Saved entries
********

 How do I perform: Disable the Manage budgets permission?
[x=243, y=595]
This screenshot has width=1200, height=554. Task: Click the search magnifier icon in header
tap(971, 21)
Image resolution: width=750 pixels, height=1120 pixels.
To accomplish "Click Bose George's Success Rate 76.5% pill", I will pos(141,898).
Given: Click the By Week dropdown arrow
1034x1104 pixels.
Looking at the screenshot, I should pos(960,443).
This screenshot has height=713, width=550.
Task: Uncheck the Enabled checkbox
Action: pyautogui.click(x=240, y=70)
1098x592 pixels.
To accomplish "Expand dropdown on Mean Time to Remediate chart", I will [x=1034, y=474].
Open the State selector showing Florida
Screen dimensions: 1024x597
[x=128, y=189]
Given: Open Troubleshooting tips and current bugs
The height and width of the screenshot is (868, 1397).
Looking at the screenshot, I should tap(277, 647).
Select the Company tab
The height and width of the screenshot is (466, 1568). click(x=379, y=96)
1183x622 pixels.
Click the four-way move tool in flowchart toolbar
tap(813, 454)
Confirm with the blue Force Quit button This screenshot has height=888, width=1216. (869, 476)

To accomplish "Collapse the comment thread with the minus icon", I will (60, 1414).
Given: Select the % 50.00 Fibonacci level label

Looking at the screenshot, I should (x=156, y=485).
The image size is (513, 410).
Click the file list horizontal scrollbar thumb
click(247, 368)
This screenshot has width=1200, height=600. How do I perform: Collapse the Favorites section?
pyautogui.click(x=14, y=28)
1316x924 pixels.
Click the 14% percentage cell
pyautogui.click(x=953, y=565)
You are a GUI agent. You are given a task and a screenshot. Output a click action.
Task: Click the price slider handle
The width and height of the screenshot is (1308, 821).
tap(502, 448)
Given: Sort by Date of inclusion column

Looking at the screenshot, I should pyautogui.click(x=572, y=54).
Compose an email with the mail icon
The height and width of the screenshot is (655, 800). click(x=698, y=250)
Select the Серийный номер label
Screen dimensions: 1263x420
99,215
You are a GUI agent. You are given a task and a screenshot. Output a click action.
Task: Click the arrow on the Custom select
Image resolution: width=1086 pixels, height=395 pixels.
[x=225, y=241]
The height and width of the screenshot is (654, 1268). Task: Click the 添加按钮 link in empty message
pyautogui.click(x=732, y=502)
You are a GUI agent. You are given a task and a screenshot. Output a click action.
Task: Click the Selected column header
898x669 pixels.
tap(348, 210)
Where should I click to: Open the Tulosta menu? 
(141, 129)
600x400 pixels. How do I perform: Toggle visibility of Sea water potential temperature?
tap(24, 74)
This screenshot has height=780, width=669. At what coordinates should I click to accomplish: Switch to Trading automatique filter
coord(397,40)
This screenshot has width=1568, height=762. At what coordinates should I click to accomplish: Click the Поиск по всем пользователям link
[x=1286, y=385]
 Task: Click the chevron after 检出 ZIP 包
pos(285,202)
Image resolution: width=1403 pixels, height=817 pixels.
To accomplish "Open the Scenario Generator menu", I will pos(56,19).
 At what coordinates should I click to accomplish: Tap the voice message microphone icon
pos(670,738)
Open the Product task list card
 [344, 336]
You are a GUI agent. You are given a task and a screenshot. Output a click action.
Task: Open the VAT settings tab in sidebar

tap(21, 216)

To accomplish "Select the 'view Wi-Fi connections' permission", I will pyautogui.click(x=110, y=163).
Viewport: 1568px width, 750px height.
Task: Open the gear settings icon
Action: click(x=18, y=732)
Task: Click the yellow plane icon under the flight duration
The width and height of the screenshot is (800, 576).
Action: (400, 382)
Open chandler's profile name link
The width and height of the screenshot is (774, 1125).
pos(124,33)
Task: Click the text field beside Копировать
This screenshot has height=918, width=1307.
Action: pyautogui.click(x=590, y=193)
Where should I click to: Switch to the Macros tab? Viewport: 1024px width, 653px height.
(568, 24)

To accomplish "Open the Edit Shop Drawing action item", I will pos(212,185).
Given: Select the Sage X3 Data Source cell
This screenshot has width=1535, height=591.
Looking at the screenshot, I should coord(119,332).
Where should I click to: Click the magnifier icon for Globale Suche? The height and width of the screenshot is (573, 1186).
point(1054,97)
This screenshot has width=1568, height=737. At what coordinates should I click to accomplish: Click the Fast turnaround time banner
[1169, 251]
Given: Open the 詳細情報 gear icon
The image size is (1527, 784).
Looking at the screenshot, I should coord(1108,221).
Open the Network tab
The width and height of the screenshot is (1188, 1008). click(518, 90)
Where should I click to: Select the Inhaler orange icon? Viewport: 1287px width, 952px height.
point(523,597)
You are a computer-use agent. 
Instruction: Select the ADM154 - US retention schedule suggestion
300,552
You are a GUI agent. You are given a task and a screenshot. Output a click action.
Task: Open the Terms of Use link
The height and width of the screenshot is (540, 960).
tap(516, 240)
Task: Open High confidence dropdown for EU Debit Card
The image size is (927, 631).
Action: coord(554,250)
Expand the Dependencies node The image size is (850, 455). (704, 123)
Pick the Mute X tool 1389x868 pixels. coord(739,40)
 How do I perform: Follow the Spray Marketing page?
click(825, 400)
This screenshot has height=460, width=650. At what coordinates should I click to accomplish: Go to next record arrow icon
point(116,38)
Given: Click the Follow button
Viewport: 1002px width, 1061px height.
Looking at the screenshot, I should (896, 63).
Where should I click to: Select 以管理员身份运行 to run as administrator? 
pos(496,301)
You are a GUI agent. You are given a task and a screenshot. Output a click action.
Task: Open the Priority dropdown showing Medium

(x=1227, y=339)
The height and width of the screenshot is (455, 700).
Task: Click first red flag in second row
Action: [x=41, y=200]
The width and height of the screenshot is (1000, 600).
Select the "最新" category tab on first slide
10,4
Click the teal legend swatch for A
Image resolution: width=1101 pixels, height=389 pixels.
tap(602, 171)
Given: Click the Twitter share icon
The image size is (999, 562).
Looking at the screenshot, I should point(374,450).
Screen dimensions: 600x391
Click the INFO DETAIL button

********

Work to be completed ▸
Return the data above in full. Keep every line exactly as it is.

Response to this exercise ▸
 How do I perform: Disable the Manage budgets permission?
[x=243, y=595]
This screenshot has width=1200, height=554. Task: Click the search magnifier icon in header
tap(971, 21)
Image resolution: width=750 pixels, height=1120 pixels.
To accomplish "Click Bose George's Success Rate 76.5% pill", I will pos(141,898).
Given: Click the By Week dropdown arrow
1034x1104 pixels.
Looking at the screenshot, I should pos(960,443).
This screenshot has height=713, width=550.
Task: Uncheck the Enabled checkbox
Action: pyautogui.click(x=240, y=70)
1098x592 pixels.
To accomplish "Expand dropdown on Mean Time to Remediate chart", I will [x=1034, y=474].
Open the State selector showing Florida
Screen dimensions: 1024x597
[x=128, y=189]
Given: Open Troubleshooting tips and current bugs
The height and width of the screenshot is (868, 1397).
Looking at the screenshot, I should tap(277, 647).
Select the Company tab
The height and width of the screenshot is (466, 1568). click(x=379, y=96)
1183x622 pixels.
Click the four-way move tool in flowchart toolbar
tap(813, 454)
Confirm with the blue Force Quit button This screenshot has height=888, width=1216. (869, 476)

To accomplish "Collapse the comment thread with the minus icon", I will (60, 1414).
Given: Select the % 50.00 Fibonacci level label

Looking at the screenshot, I should (x=156, y=485).
The image size is (513, 410).
Click the file list horizontal scrollbar thumb
click(247, 368)
This screenshot has width=1200, height=600. How do I perform: Collapse the Favorites section?
pyautogui.click(x=14, y=28)
1316x924 pixels.
Click the 14% percentage cell
pyautogui.click(x=953, y=565)
You are a GUI agent. You are given a task and a screenshot. Output a click action.
Task: Click the price slider handle
The width and height of the screenshot is (1308, 821).
tap(502, 448)
Given: Sort by Date of inclusion column

Looking at the screenshot, I should pyautogui.click(x=572, y=54).
Compose an email with the mail icon
The height and width of the screenshot is (655, 800). click(x=698, y=250)
Select the Серийный номер label
Screen dimensions: 1263x420
99,215
You are a GUI agent. You are given a task and a screenshot. Output a click action.
Task: Click the arrow on the Custom select
Image resolution: width=1086 pixels, height=395 pixels.
[x=225, y=241]
The height and width of the screenshot is (654, 1268). Task: Click the 添加按钮 link in empty message
pyautogui.click(x=732, y=502)
You are a GUI agent. You are given a task and a screenshot. Output a click action.
Task: Click the Selected column header
898x669 pixels.
tap(348, 210)
Where should I click to: Open the Tulosta menu? 
(141, 129)
600x400 pixels. How do I perform: Toggle visibility of Sea water potential temperature?
tap(24, 74)
This screenshot has height=780, width=669. At what coordinates should I click to accomplish: Switch to Trading automatique filter
coord(397,40)
This screenshot has width=1568, height=762. At what coordinates should I click to accomplish: Click the Поиск по всем пользователям link
[x=1286, y=385]
 Task: Click the chevron after 检出 ZIP 包
pos(285,202)
Image resolution: width=1403 pixels, height=817 pixels.
To accomplish "Open the Scenario Generator menu", I will pos(56,19).
 At what coordinates should I click to accomplish: Tap the voice message microphone icon
pos(670,738)
Open the Product task list card
 [344, 336]
You are a GUI agent. You are given a task and a screenshot. Output a click action.
Task: Open the VAT settings tab in sidebar

tap(21, 216)

To accomplish "Select the 'view Wi-Fi connections' permission", I will pyautogui.click(x=110, y=163).
Viewport: 1568px width, 750px height.
Task: Open the gear settings icon
Action: click(x=18, y=732)
Task: Click the yellow plane icon under the flight duration
The width and height of the screenshot is (800, 576).
Action: (400, 382)
Open chandler's profile name link
The width and height of the screenshot is (774, 1125).
pos(124,33)
Task: Click the text field beside Копировать
This screenshot has height=918, width=1307.
Action: pyautogui.click(x=590, y=193)
Where should I click to: Switch to the Macros tab? Viewport: 1024px width, 653px height.
(568, 24)

To accomplish "Open the Edit Shop Drawing action item", I will pos(212,185).
Given: Select the Sage X3 Data Source cell
This screenshot has width=1535, height=591.
Looking at the screenshot, I should coord(119,332).
Where should I click to: Click the magnifier icon for Globale Suche? The height and width of the screenshot is (573, 1186).
point(1054,97)
This screenshot has width=1568, height=737. At what coordinates should I click to accomplish: Click the Fast turnaround time banner
[1169, 251]
Given: Open the 詳細情報 gear icon
The image size is (1527, 784).
Looking at the screenshot, I should coord(1108,221).
Open the Network tab
The width and height of the screenshot is (1188, 1008). click(518, 90)
Where should I click to: Select the Inhaler orange icon? Viewport: 1287px width, 952px height.
point(523,597)
You are a computer-use agent. 
Instruction: Select the ADM154 - US retention schedule suggestion
300,552
You are a GUI agent. You are given a task and a screenshot. Output a click action.
Task: Open the Terms of Use link
The height and width of the screenshot is (540, 960).
tap(516, 240)
Task: Open High confidence dropdown for EU Debit Card
The image size is (927, 631).
Action: coord(554,250)
Expand the Dependencies node The image size is (850, 455). (704, 123)
Pick the Mute X tool 1389x868 pixels. coord(739,40)
 How do I perform: Follow the Spray Marketing page?
click(825, 400)
This screenshot has height=460, width=650. At what coordinates should I click to accomplish: Go to next record arrow icon
point(116,38)
Given: Click the Follow button
Viewport: 1002px width, 1061px height.
Looking at the screenshot, I should (896, 63).
Where should I click to: Select 以管理员身份运行 to run as administrator? 
pos(496,301)
You are a GUI agent. You are given a task and a screenshot. Output a click action.
Task: Open the Priority dropdown showing Medium

(x=1227, y=339)
The height and width of the screenshot is (455, 700).
Task: Click first red flag in second row
Action: [x=41, y=200]
The width and height of the screenshot is (1000, 600).
Select the "最新" category tab on first slide
10,4
Click the teal legend swatch for A
Image resolution: width=1101 pixels, height=389 pixels.
tap(602, 171)
Given: Click the Twitter share icon
The image size is (999, 562).
Looking at the screenshot, I should point(374,450).
Screen dimensions: 600x391
Click the INFO DETAIL button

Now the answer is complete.